# Fraud Detection Solution Training Notebook

This notebook shows the 1st time training process of a fraud detection model using graph neural networks in the Solution.

This notebook assumes the transaction data has been dumped out from the Neptune DB, and copied to S3 bukets. So the input data has already in S3.

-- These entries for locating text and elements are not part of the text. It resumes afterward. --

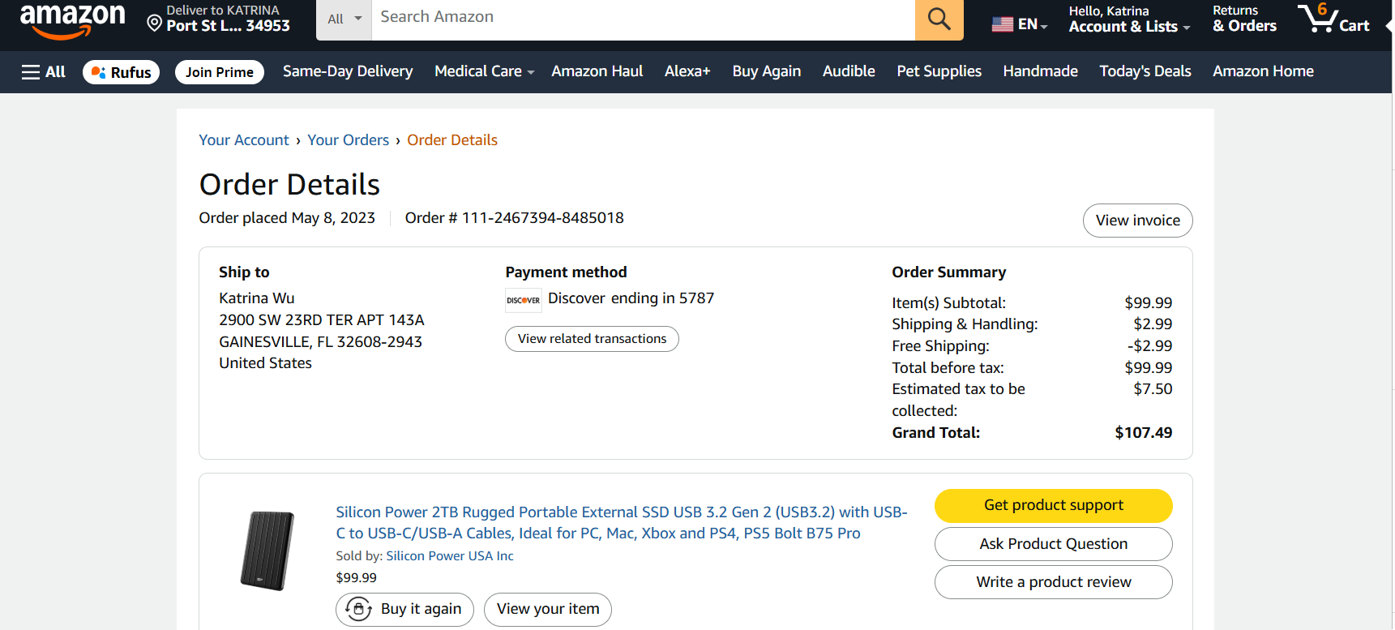Open the Rufus assistant
The image size is (1395, 630).
(x=122, y=72)
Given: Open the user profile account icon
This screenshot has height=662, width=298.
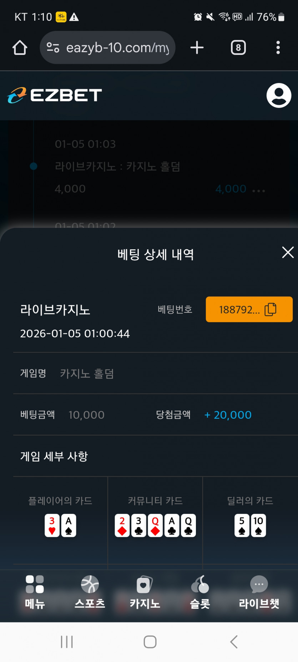Looking at the screenshot, I should (279, 96).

Then we create a launch of training job using the SageMaker framework estimator to train a graph neural network model with DGL.

In [1]:
!bash setup.sh

import sagemaker
from sagemaker_graph_fraud_detection import config, container_build

role = config.role
sess = sagemaker.Session()

Obtaining file:///home/ec2-user/SageMaker/sagemaker_graph_fraud_detection
Installing collected packages: sagemaker-graph-fraud-detection
  Attempting uninstall: sagemaker-graph-fraud-detection
    Found existing installation: sagemaker-graph-fraud-detection 1.0
    Uninstalling sagemaker-graph-fraud-detection-1.0:
      Successfully uninstalled sagemaker-graph-fraud-detection-1.0
  Running setup.py develop for sagemaker-graph-fraud-detection
Successfully installed sagemaker-graph-fraud-detection


## Define Data Location

### Loading Pre-processed data from S3

The dataset used in this Solution is the [IEEE-CIS Fraud Detection dataset](https://www.kaggle.com/c/ieee-fraud-detection/data?select=train_transaction.csv) which is a typical example of financial transactions dataset that many companies have. The dataset consists of two tables:

* **Transactions**: Records transactions and metadata about transactions between two users. Examples of columns include the product code for the transaction and features on the card used for the transaction. 
* **Identity**: Contains information about the identity users performing transactions. Examples of columns here include the device type and device ids used.

This notebook assumes that the two data tables had been pre-processed, mimicing the 1st time data preparation. 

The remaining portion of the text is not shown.